═════ Entries provided

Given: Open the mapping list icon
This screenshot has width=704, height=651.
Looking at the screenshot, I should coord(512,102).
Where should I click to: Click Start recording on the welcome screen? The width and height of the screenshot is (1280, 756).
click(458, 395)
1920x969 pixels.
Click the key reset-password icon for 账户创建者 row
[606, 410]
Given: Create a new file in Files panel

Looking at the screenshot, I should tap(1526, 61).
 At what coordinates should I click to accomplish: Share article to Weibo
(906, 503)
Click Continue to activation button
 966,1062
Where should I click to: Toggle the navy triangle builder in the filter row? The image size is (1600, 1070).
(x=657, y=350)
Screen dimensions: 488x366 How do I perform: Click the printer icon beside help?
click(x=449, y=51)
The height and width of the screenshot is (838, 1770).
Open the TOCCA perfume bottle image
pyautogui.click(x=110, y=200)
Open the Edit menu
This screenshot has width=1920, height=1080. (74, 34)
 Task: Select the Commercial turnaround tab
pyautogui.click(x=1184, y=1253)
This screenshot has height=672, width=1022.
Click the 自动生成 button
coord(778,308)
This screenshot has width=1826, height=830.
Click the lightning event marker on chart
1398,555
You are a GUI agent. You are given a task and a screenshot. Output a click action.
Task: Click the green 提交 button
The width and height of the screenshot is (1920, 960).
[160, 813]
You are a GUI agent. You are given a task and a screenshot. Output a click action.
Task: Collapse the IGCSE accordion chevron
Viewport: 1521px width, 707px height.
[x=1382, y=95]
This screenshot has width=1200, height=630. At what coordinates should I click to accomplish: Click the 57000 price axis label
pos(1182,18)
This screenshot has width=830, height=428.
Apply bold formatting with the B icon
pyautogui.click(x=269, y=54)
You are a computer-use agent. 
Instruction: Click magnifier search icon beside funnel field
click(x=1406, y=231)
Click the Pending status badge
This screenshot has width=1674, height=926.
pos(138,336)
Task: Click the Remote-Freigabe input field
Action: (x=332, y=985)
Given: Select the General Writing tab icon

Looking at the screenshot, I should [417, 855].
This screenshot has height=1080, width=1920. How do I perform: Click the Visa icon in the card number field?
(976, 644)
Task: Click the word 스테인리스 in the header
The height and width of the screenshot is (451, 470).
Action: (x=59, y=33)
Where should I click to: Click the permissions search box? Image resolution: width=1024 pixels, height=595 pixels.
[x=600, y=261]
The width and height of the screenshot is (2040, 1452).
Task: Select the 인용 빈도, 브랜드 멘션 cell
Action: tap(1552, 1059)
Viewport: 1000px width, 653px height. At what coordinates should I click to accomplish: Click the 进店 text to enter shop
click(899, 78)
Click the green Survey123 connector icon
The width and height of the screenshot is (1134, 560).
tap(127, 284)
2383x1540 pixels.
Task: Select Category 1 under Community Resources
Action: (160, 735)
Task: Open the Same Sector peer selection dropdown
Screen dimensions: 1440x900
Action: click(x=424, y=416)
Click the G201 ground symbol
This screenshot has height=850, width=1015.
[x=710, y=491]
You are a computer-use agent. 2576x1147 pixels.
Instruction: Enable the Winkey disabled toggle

══════════

- Written problem:
Format every line of the rows above as a numbered list, leaving out blank lines.

- Task solution:
1. Given: Open the mapping list icon
2. This screenshot has width=704, height=651.
3. Looking at the screenshot, I should coord(512,102).
4. Where should I click to: Click Start recording on the welcome screen? The width and height of the screenshot is (1280, 756).
5. click(458, 395)
6. 1920x969 pixels.
7. Click the key reset-password icon for 账户创建者 row
8. [606, 410]
9. Given: Create a new file in Files panel
10. Looking at the screenshot, I should tap(1526, 61).
11.  At what coordinates should I click to accomplish: Share article to Weibo
12. (906, 503)
13. Click Continue to activation button
14.  966,1062
15. Where should I click to: Toggle the navy triangle builder in the filter row? The image size is (1600, 1070).
16. (x=657, y=350)
17. Screen dimensions: 488x366 How do I perform: Click the printer icon beside help?
18. click(x=449, y=51)
19. The height and width of the screenshot is (838, 1770).
20. Open the TOCCA perfume bottle image
21. pyautogui.click(x=110, y=200)
22. Open the Edit menu
23. This screenshot has width=1920, height=1080. (74, 34)
24.  Task: Select the Commercial turnaround tab
25. pyautogui.click(x=1184, y=1253)
26. This screenshot has height=672, width=1022.
27. Click the 自动生成 button
28. coord(778,308)
29. This screenshot has width=1826, height=830.
30. Click the lightning event marker on chart
31. 1398,555
32. You are a GUI agent. You are given a task and a screenshot. Output a click action.
33. Task: Click the green 提交 button
34. The width and height of the screenshot is (1920, 960).
35. [160, 813]
36. You are a GUI agent. You are given a task and a screenshot. Output a click action.
37. Task: Collapse the IGCSE accordion chevron
38. Viewport: 1521px width, 707px height.
39. [x=1382, y=95]
40. This screenshot has width=1200, height=630. At what coordinates should I click to accomplish: Click the 57000 price axis label
41. pos(1182,18)
42. This screenshot has width=830, height=428.
43. Apply bold formatting with the B icon
44. pyautogui.click(x=269, y=54)
45. You are a computer-use agent. 
46. Instruction: Click magnifier search icon beside funnel field
47. click(x=1406, y=231)
48. Click the Pending status badge
49. This screenshot has width=1674, height=926.
50. pos(138,336)
51. Task: Click the Remote-Freigabe input field
52. Action: (x=332, y=985)
53. Given: Select the General Writing tab icon
54. Looking at the screenshot, I should [417, 855].
55. This screenshot has height=1080, width=1920. How do I perform: Click the Visa icon in the card number field?
56. (976, 644)
57. Task: Click the word 스테인리스 in the header
58. The height and width of the screenshot is (451, 470).
59. Action: (x=59, y=33)
60. Where should I click to: Click the permissions search box? Image resolution: width=1024 pixels, height=595 pixels.
61. [x=600, y=261]
62. The width and height of the screenshot is (2040, 1452).
63. Task: Select the 인용 빈도, 브랜드 멘션 cell
64. Action: tap(1552, 1059)
65. Viewport: 1000px width, 653px height. At what coordinates should I click to accomplish: Click the 进店 text to enter shop
66. click(899, 78)
67. Click the green Survey123 connector icon
68. The width and height of the screenshot is (1134, 560).
69. tap(127, 284)
70. 2383x1540 pixels.
71. Task: Select Category 1 under Community Resources
72. Action: (160, 735)
73. Task: Open the Same Sector peer selection dropdown
74. Screen dimensions: 1440x900
75. Action: click(x=424, y=416)
76. Click the G201 ground symbol
77. This screenshot has height=850, width=1015.
78. [x=710, y=491]
79. You are a computer-use agent. 2576x1147 pixels.
80. Instruction: Enable the Winkey disabled toggle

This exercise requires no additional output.